== TEXTAUSZUG ==

Familienpolitik allein kann demografische Herausforderungen nicht bewältigen.

VS – 07/2024

Der alle zwei Jahre erscheinende OECD-Überblick über Sozialindikatoren befasst sich in der aktuellen Ausgabe für das Jahr 2024 mit der Entwicklung der Geburtenrate in den Industriestaaten. Danach ist für die OECD-Staaten ein langfristiger Rückgang der Geburtenziffer zu verzeichnen. Dieser wurde lediglich in den 2000er Jahren vorübergehend gestoppt. Seit der Wirtschafts- und Finanzkrise ist die Geburtenrate wieder rückläufig. Dabei zeigt sich laut OECD, dass familienpolitische Maßnahmen und eine verbesserte Vereinbarkeit von Familie und Beruf nicht ausreichen, um die demografischen Herausforderungen zu meistern.

===

§ FRAGEN ZUM TEXT:
1: Beantworten Sie diese Fragen zum Text über die Geburtenrate in den OECD-Staaten:
(a) Wie oft erscheint der OECD-Überblick über Sozialindikatoren?
(b) In welchem Jahrzehnt wurde der Rückgang der Geburtenziffer vorübergehend gestoppt?
(c) Seit wann ist die Geburtenrate wieder rückläufig?
2: Schreiben Sie den Text über die Geburtenrate in den OECD-Staaten im Anschluss an seinen letzten Satz weiter.

== BEREITGESTELLTE ANGABEN ==

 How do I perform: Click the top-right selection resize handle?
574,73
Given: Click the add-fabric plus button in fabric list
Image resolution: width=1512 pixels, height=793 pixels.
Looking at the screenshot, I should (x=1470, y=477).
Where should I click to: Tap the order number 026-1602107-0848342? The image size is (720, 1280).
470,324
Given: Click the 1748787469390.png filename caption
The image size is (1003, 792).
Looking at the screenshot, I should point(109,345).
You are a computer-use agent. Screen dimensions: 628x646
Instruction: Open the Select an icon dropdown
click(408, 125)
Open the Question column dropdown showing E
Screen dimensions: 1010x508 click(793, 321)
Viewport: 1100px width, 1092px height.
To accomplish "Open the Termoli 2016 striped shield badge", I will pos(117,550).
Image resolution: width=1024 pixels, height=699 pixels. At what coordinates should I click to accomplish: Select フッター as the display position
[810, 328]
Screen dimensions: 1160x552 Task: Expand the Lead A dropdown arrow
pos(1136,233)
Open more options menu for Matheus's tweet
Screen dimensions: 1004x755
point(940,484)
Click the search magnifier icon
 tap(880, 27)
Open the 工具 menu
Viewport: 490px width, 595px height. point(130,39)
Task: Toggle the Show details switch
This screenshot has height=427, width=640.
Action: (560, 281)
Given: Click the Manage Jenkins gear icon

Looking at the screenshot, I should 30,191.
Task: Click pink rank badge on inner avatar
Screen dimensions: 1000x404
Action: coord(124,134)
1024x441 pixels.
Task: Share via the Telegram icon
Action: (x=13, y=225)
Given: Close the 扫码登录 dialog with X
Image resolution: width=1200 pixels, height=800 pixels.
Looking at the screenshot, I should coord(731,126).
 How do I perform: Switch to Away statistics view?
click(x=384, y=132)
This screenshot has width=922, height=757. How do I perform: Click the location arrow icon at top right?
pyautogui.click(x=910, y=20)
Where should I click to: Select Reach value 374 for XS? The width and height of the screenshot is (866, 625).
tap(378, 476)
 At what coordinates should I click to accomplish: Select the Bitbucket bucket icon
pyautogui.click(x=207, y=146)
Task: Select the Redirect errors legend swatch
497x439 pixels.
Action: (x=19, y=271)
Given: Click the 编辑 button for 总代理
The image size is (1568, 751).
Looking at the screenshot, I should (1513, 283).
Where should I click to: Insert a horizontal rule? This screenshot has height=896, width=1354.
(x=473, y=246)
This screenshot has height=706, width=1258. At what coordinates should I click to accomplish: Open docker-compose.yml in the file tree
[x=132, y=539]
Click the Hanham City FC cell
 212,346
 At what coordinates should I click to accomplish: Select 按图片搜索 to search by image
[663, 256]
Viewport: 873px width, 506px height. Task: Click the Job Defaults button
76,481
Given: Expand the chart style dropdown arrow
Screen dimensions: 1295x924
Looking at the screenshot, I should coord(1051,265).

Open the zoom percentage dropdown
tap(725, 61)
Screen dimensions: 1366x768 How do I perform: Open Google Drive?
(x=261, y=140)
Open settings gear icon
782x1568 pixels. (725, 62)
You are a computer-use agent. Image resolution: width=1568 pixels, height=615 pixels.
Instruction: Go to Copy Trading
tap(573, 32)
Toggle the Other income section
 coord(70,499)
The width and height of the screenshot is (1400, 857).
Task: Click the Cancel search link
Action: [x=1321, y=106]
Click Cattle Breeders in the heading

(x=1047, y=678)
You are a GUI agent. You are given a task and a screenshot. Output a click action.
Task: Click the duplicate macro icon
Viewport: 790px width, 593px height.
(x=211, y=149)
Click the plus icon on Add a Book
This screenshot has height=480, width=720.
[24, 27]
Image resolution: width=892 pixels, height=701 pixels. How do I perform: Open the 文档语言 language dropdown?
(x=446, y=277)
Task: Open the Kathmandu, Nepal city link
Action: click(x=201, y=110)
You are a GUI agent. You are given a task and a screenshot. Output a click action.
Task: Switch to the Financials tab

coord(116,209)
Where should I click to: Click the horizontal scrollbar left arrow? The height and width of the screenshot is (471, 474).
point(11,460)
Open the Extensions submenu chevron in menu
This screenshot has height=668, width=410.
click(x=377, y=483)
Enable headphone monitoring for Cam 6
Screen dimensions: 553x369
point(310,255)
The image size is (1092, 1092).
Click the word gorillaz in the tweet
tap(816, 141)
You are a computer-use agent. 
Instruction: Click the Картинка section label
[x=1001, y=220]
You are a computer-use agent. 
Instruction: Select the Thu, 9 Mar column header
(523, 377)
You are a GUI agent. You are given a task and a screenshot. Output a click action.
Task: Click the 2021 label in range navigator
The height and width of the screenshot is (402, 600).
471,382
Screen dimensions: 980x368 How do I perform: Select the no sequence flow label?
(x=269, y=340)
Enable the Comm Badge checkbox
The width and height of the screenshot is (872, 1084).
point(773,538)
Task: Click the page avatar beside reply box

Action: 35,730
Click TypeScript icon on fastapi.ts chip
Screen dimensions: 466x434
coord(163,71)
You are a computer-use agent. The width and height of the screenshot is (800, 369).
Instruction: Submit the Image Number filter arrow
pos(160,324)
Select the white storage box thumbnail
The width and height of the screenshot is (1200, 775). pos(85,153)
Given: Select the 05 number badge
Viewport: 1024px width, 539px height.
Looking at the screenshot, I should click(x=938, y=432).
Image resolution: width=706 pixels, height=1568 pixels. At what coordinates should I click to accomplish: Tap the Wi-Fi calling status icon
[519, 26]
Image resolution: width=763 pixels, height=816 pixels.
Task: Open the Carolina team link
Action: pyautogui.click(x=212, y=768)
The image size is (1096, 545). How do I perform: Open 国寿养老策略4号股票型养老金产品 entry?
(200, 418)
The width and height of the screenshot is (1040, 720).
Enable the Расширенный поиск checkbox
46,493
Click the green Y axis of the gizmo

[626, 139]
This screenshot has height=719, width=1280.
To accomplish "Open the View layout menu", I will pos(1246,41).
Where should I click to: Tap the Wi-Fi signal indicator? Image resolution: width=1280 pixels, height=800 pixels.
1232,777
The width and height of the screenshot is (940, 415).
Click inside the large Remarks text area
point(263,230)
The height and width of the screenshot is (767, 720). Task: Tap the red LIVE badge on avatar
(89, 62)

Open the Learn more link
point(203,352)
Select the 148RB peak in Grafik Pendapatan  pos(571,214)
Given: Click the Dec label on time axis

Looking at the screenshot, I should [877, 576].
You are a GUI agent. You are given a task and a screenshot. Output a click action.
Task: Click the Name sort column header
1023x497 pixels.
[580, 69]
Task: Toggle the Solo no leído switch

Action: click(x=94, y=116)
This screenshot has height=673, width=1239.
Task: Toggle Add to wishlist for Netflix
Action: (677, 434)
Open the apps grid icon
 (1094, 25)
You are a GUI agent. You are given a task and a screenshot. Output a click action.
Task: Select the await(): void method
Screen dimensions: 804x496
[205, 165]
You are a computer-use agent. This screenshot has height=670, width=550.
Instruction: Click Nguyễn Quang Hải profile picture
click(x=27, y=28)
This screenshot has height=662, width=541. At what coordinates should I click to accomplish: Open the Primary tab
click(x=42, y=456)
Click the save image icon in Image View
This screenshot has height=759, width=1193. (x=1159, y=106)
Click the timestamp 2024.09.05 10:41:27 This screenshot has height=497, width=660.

===

§ ERWARTETE ANTWORTEN:
1:
(a) Alle zwei Jahre.
(b) In den 2000er Jahren.
(c) Seit der Wirtschafts- und Finanzkrise.

2:
Fallende Geburtenraten

Seit den 1960er Jahren verzeichnen die OECD-Länder einen stetigen Trend fallender Geburtenraten. So ist der OECD-Durchschnitt von 3,3 Kindern pro Frau im Jahr 1960 auf 1,5 Kinder pro Frau in den Jahren 2021/2022 zurückgegangen und liegt damit deutlich unter der für ein stabiles Bevölkerungsniveau benötigten Rate von 2,1 Kindern pro Frau. In Deutschland sank der Wert von 2,4 auf knapp 1,5 Kinder pro Frau. Die niedrigsten Geburtenraten im OECD-Raum verzeichneten Italien und Spanien mit 1,2 Kindern pro Frau sowie insbesondere Korea, wo sich die zusammengefasste Geburtenziffer 2023 laut Schätzungen auf nur 0,7 Kinder pro Frau belief.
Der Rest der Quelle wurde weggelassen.